Dataset →

[Start of section]

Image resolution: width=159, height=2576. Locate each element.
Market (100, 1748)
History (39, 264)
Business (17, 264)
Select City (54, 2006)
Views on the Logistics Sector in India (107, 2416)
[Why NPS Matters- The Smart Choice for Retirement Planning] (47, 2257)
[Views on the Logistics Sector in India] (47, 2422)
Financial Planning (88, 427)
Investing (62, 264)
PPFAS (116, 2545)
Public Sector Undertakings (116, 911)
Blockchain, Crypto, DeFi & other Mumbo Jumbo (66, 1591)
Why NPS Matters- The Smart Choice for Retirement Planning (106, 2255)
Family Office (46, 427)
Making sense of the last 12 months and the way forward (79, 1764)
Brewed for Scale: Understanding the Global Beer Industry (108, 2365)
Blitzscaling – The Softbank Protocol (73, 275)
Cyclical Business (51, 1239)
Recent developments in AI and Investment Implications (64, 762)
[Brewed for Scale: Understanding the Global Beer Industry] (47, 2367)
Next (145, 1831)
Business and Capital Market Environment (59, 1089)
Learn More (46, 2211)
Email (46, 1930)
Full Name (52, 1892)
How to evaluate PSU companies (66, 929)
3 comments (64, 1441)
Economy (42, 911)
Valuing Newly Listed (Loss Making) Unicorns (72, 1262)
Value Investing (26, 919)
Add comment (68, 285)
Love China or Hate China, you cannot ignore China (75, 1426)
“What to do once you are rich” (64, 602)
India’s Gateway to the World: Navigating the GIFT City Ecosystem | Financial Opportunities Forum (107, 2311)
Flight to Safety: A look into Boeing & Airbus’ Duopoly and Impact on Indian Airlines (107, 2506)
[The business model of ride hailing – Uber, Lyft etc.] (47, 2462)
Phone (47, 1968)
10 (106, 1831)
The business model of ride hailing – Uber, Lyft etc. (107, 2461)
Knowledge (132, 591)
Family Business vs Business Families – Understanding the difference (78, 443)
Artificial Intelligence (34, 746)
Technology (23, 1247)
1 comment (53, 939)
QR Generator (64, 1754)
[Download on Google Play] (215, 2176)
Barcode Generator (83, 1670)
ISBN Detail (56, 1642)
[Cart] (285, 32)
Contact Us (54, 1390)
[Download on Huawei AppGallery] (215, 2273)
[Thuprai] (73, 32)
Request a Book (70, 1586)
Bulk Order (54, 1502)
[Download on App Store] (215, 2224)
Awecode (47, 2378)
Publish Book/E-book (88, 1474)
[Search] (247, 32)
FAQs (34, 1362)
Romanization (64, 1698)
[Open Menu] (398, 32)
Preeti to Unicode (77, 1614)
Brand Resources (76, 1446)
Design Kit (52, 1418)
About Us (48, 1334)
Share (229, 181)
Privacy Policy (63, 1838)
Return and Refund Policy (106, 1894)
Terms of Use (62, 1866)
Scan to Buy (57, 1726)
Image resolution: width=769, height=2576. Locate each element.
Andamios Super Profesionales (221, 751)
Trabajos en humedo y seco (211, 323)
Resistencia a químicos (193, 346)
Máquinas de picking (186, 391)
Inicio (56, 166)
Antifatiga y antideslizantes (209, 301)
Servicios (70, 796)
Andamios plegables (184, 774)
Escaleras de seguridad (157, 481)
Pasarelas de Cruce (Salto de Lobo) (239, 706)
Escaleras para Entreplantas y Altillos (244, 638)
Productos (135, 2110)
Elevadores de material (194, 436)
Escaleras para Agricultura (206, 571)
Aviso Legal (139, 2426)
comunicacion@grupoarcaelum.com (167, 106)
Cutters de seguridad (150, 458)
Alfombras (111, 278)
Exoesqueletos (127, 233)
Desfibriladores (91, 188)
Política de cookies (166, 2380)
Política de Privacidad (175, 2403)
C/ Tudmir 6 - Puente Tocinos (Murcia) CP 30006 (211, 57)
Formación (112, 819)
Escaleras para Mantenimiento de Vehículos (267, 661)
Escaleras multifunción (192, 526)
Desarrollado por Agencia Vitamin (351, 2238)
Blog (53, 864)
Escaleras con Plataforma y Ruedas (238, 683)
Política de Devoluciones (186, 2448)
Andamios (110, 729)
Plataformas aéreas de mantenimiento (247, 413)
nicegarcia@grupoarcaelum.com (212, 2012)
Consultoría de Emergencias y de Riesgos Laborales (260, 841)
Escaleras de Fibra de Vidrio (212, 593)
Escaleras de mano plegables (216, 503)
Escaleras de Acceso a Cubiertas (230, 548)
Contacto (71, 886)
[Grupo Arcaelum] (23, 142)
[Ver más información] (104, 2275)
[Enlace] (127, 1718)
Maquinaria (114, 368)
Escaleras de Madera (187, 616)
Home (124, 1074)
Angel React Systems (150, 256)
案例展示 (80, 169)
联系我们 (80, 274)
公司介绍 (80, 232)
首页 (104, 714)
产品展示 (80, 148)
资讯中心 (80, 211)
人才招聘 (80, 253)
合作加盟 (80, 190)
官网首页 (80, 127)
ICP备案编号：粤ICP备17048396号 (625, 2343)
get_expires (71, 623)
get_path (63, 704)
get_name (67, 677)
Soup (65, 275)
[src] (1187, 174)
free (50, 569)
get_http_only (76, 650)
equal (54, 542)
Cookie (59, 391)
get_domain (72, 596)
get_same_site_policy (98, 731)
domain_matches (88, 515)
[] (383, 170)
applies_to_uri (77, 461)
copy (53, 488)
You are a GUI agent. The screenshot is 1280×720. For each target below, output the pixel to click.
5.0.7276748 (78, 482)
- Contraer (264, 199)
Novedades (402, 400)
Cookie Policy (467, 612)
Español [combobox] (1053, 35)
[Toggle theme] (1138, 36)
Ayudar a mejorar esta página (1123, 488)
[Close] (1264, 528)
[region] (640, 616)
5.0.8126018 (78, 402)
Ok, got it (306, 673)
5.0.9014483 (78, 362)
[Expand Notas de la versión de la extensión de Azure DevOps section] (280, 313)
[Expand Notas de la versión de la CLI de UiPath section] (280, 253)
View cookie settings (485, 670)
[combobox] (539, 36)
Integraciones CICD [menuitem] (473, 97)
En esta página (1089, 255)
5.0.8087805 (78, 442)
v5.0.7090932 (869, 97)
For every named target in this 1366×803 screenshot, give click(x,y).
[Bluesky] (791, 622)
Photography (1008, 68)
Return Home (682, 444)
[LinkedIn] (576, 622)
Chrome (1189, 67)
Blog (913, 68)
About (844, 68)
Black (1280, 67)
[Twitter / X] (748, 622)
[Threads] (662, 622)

[End of section]

What the exercise asks → Could you find every line in the records above that has the string "Family" and copy it?

Answer for this exercise →
Family Office (46, 427)
Family Business vs Business Families – Understanding the difference (78, 443)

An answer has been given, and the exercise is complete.